(Pixel coordinate grounding data)
::::::

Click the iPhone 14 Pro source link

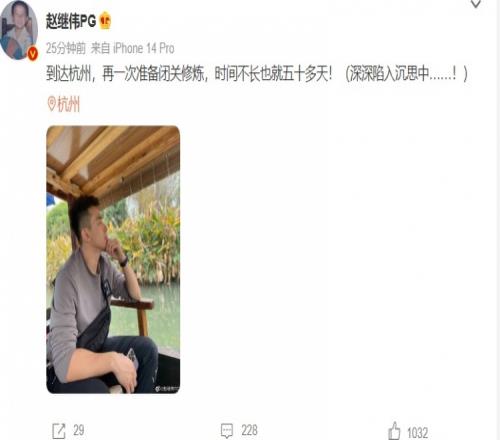(x=144, y=48)
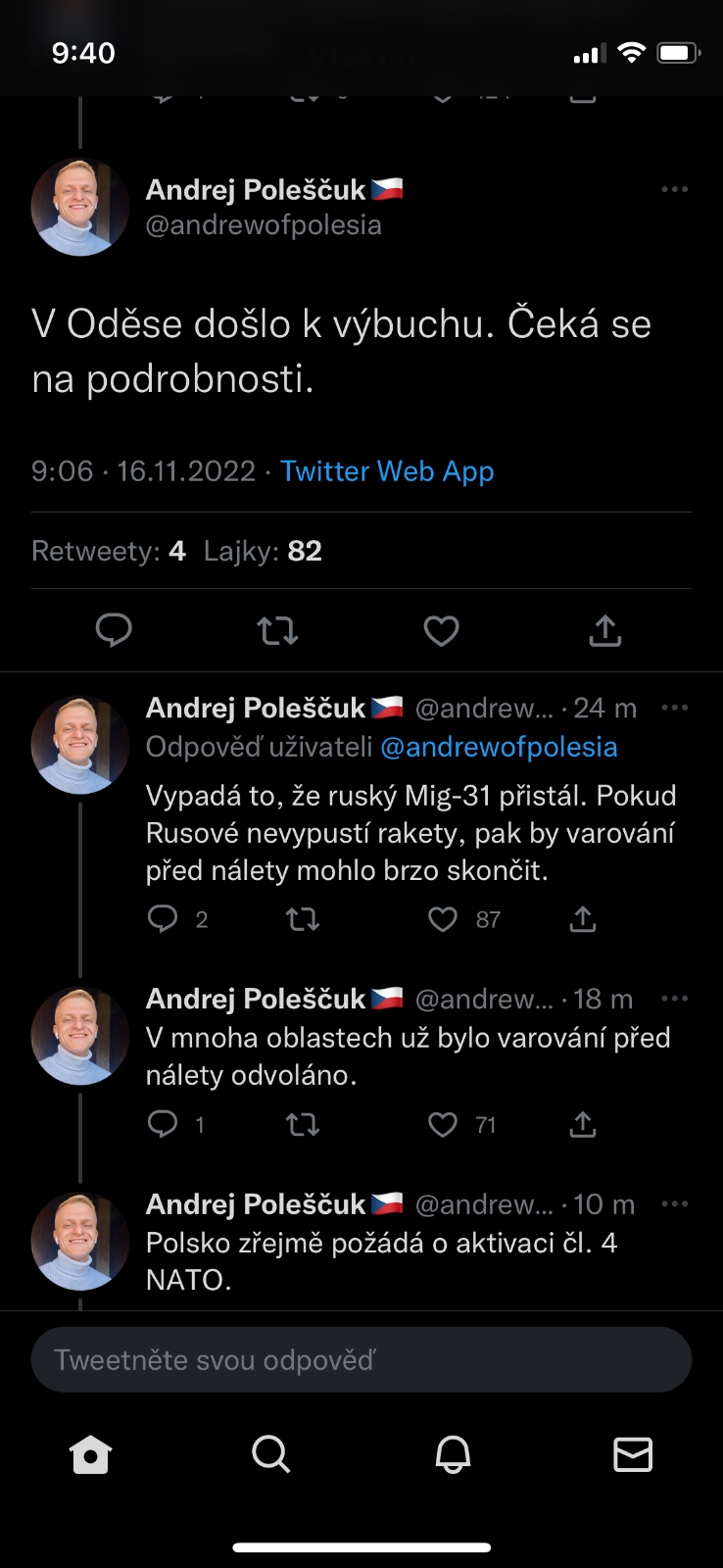
Task: Retweet the Mig-31 reply tweet
Action: click(303, 919)
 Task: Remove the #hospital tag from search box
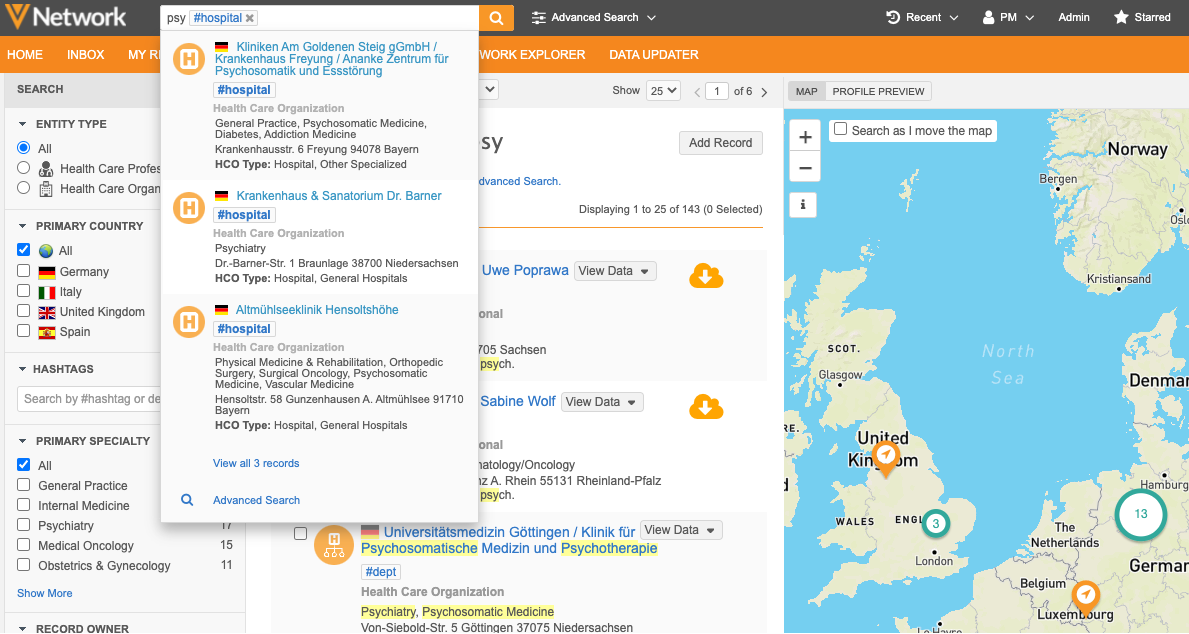[250, 18]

::::::

**DIRECTIONS**
Could you restate all of the data above word for word and skip every picture?

**FINISHED TASK**
Click the iPhone 14 Pro source link

(x=144, y=48)
Task: Retweet the Mig-31 reply tweet
Action: click(303, 919)
 Task: Remove the #hospital tag from search box
[250, 18]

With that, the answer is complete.